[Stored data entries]
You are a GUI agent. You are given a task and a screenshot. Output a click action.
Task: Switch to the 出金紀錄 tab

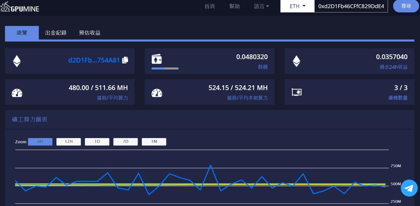(56, 33)
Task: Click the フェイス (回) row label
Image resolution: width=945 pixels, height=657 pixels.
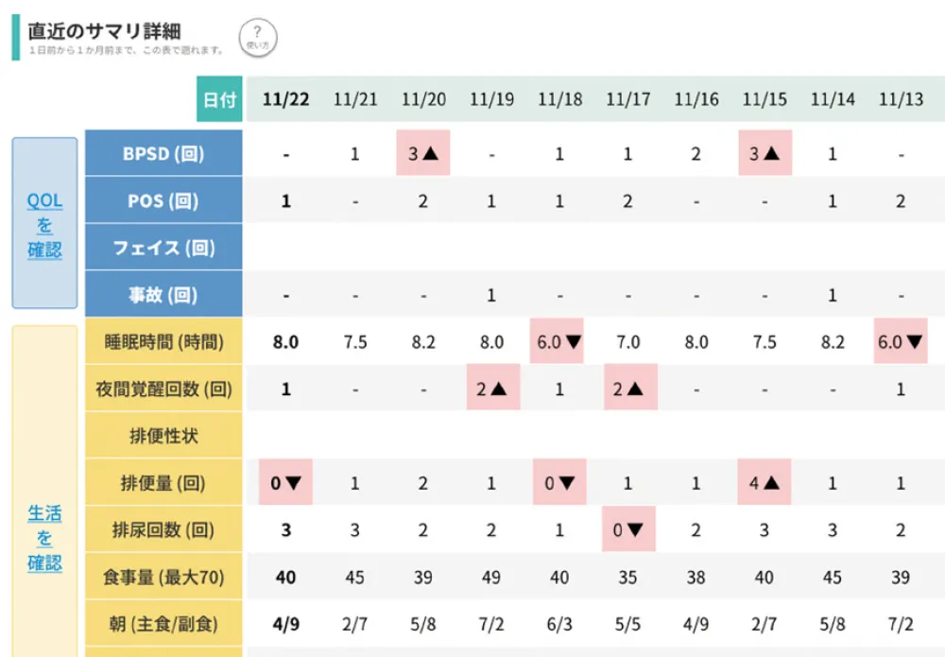Action: coord(163,248)
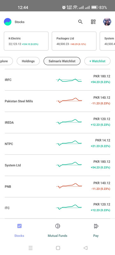Tap the Pay fast-forward icon
This screenshot has width=115, height=255.
tap(96, 226)
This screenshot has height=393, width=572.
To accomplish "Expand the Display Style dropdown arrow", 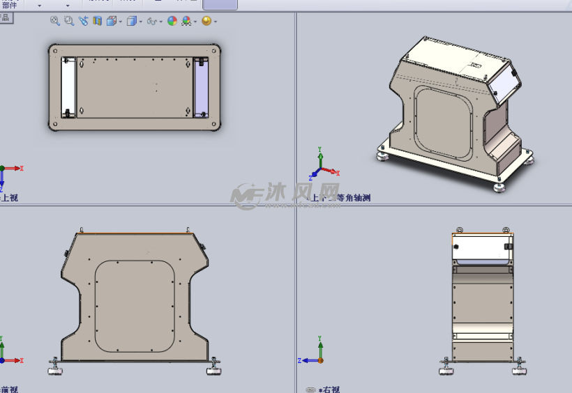I will (x=141, y=22).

● **The problem**: Give again, please, precisely the lines that begin the records and run through the line with "Task: Click the フェイス (回) row label" in it, keeping both end lines and dropping any pictures.

● **Response to the task**:
You are a GUI agent. You are given a task and a screenshot. Output a click action.
Task: Switch to the 出金紀錄 tab

(56, 33)
Task: Click the フェイス (回) row label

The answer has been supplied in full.